The heart pumped the blood and kept it circulating through the body’s highway system of arteries, veins, and capillaries. The blood itself consisted of blood cells floating in plasma, mostly water plus proteins and other substances. The purpose of blood was to carry oxygen and nutrients to the body’s cells and carry away metabolic waste—such as carbon dioxide—to the lungs to be exhaled. Most blood cells, in fact, were red blood cells rich in iron-containing hemoglobin, which carried oxygen. Blood also contained white blood cells, which defended the body against infection and parasites. As Nadine liked to say, blood was life itself.

Herod somehow eluded the body’s immune system. The autopsies revealed massive clusters of complex molecules in the blood and concentrated in the brain, nervous system, heart, and stomach lining. At first, scientists theorized a chemical had bonded with the children’s hemoglobin. That left less of it to bond with oxygen and resulted in asphyxiation similar to carbon monoxide poisoning. Subsequent research quickly revealed that these objects were dormant but alive—parasitic organisms that ate red blood cells. Their feeding starved the brain of oxygen and caused death by cerebrovascular accident, or stroke, which explained the burning smells, headaches, numbness, and other symptoms.
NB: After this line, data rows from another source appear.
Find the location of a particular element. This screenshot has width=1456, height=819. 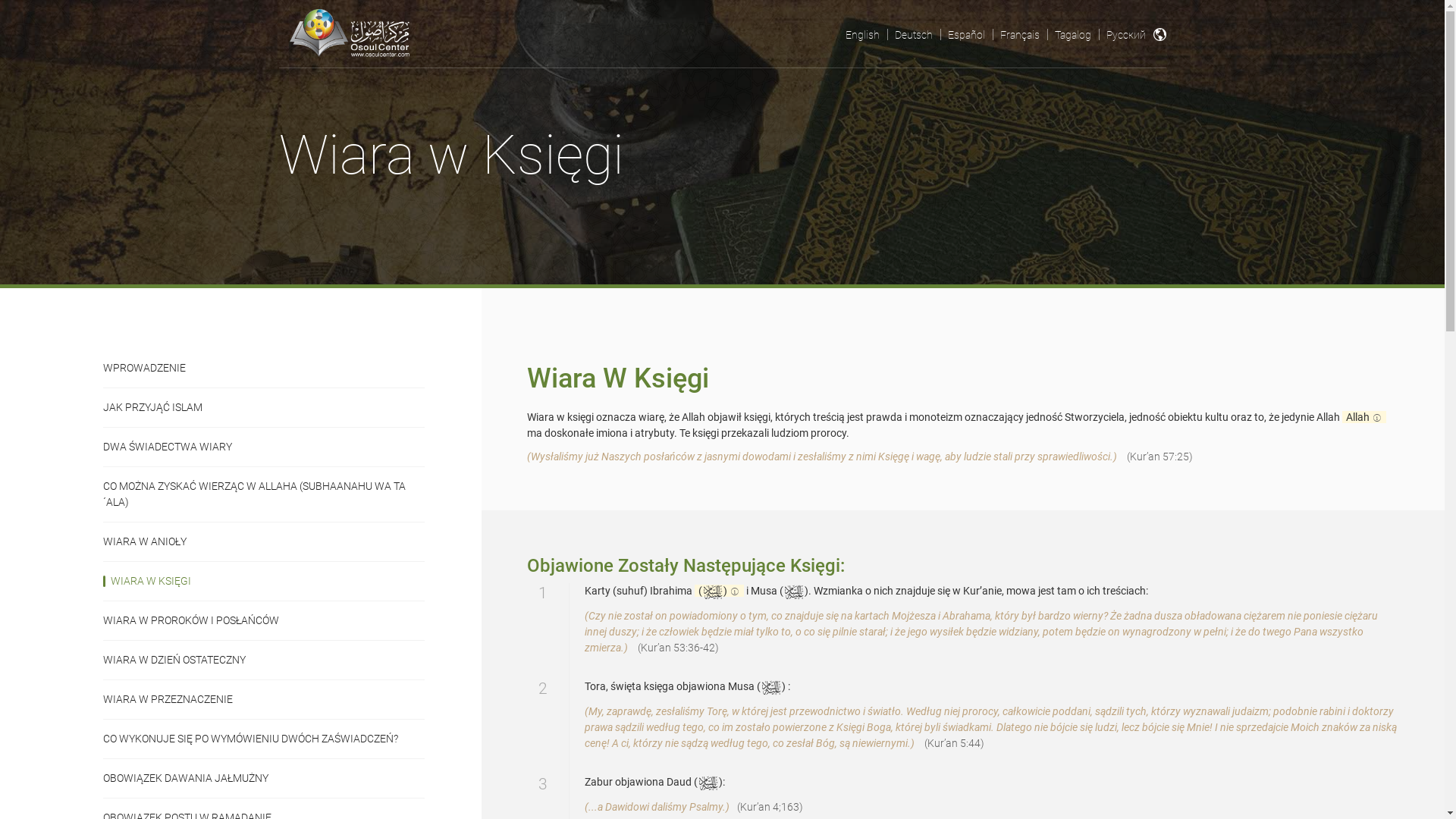

'Deutsch' is located at coordinates (887, 34).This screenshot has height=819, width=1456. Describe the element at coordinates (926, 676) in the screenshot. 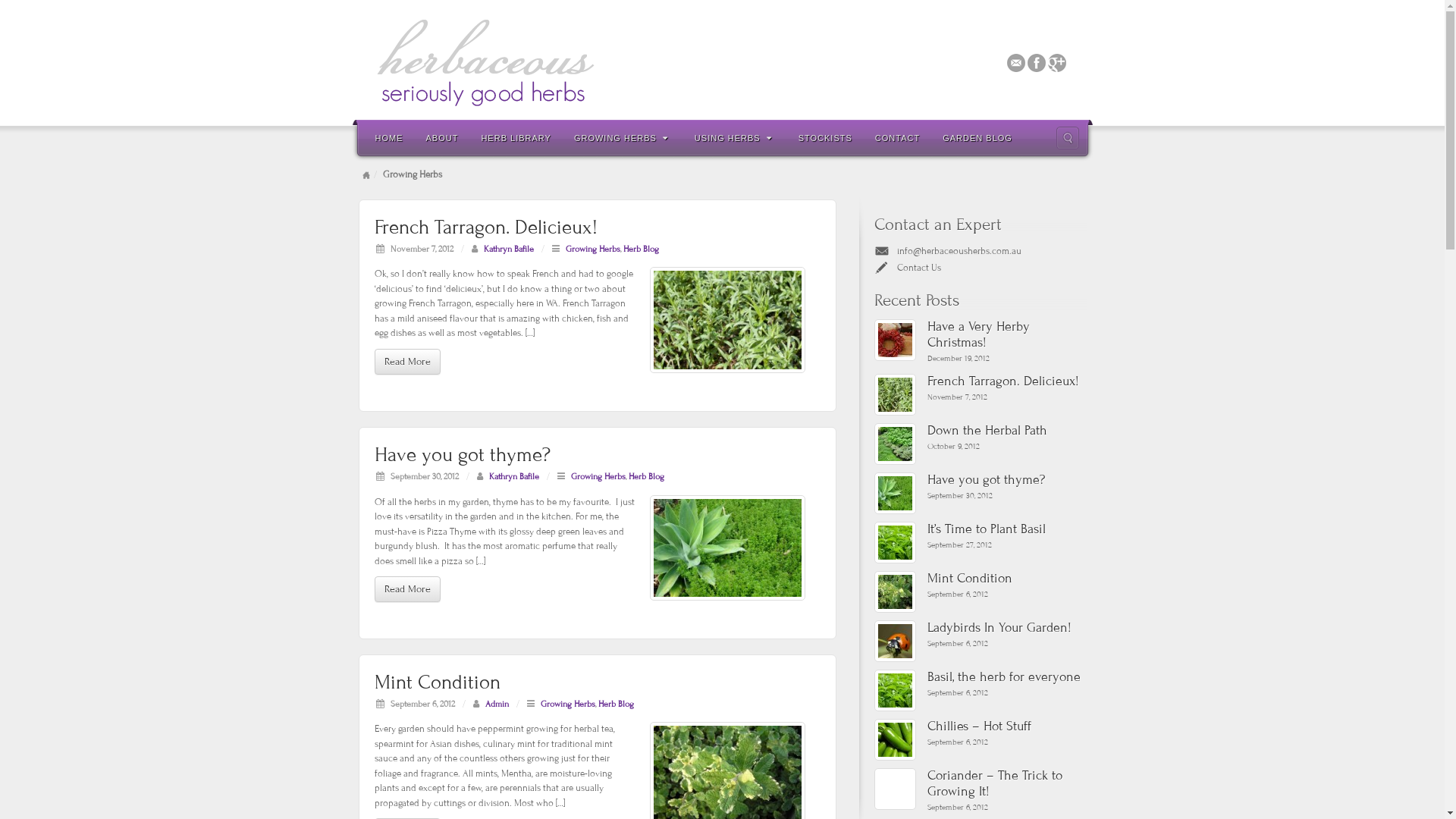

I see `'Basil, the herb for everyone'` at that location.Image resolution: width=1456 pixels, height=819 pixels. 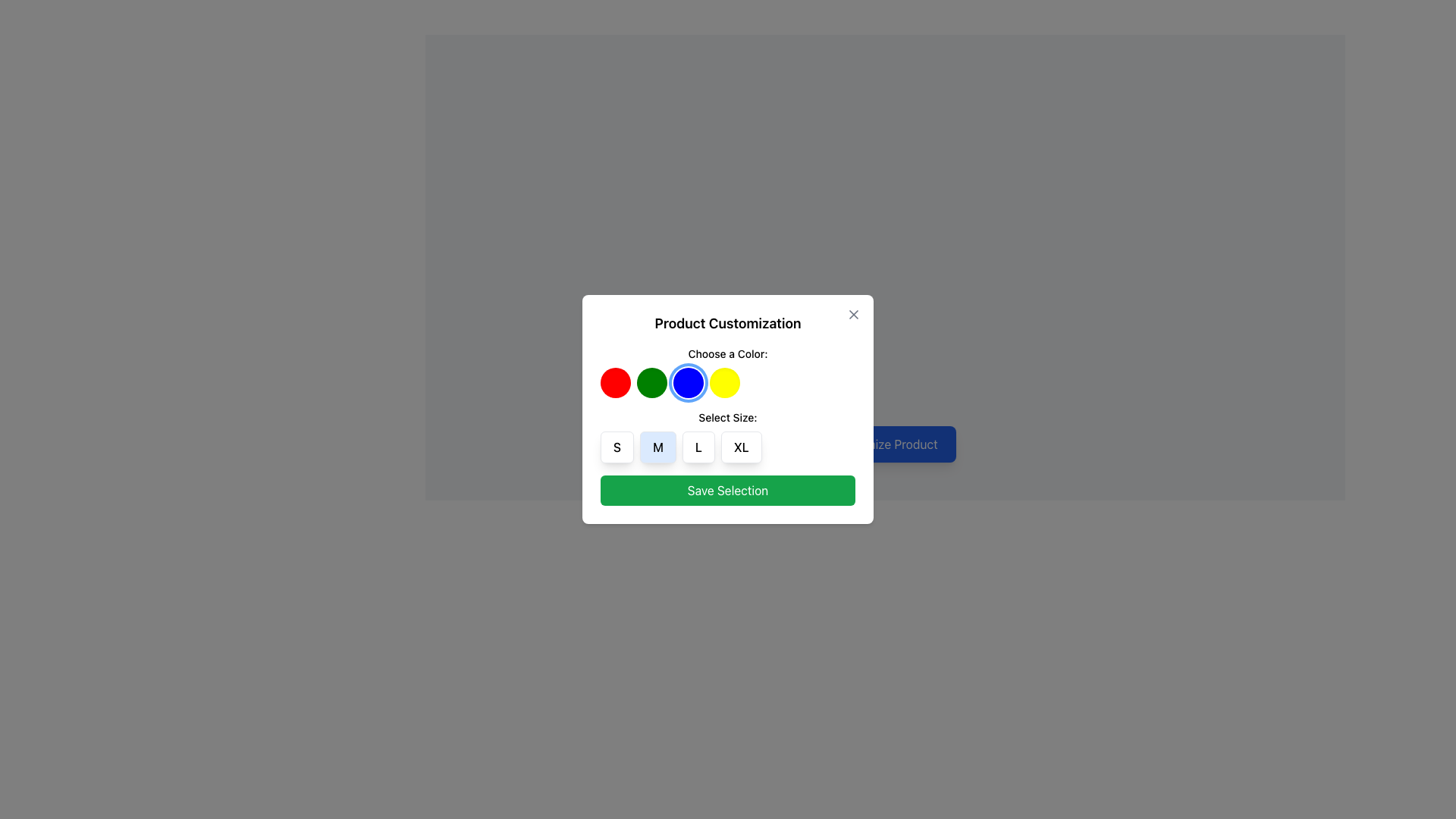 What do you see at coordinates (728, 447) in the screenshot?
I see `the button labeled 'L' in the Group of Buttons within the 'Select Size' section of the 'Product Customization' dialog` at bounding box center [728, 447].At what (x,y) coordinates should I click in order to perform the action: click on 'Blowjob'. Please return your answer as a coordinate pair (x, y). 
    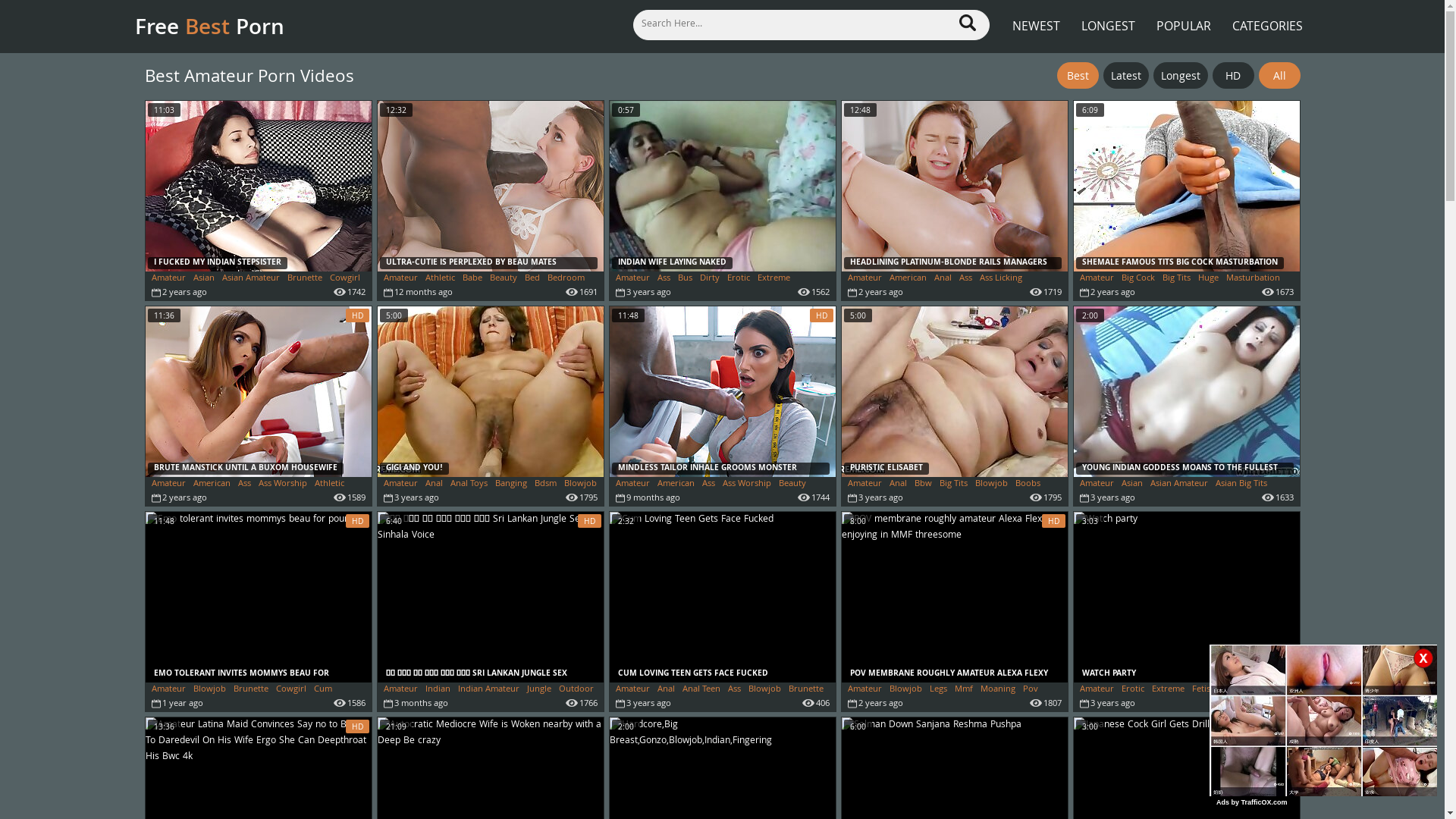
    Looking at the image, I should click on (579, 484).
Since Herod only infected children under the age of puberty, the
answer had to be found in their unique physiology. Puberty, however, involved numerous chemical changes in the body. The process began in the central nervous system, one of the areas of the body where Herod resided, and involved the brain’s hypothalamus, anterior pituitary and sex organs, and about ten major hormones. Besides that, scores of plasma proteins changed during the transition from child to adult. In short, singling out the specific difference between children and post-pubescent teens that resulted in Herod’s being active or not was like trying to find the proverbial needle in a haystack.

The whole mystery was so complex that if David weren’t a scientist, he would have been tempted to believe in a supernatural cause if only to satisfy Occam’s Razor—the logical law stating that the simplest explanation is usually true. He’d fallen for that idea once. Never again.

In any case, David still believed the children themselves could not be cured. Right now, Herod appeared to be the only thing keeping them alive. To destroy Herod was to destroy the children. Even if a cure existed, it would take too long to manufacture enough doses for all of them. The cure would be for the adults. They had to be cleansed of the parasite. After that, its natural reservoir had to be found and destroyed.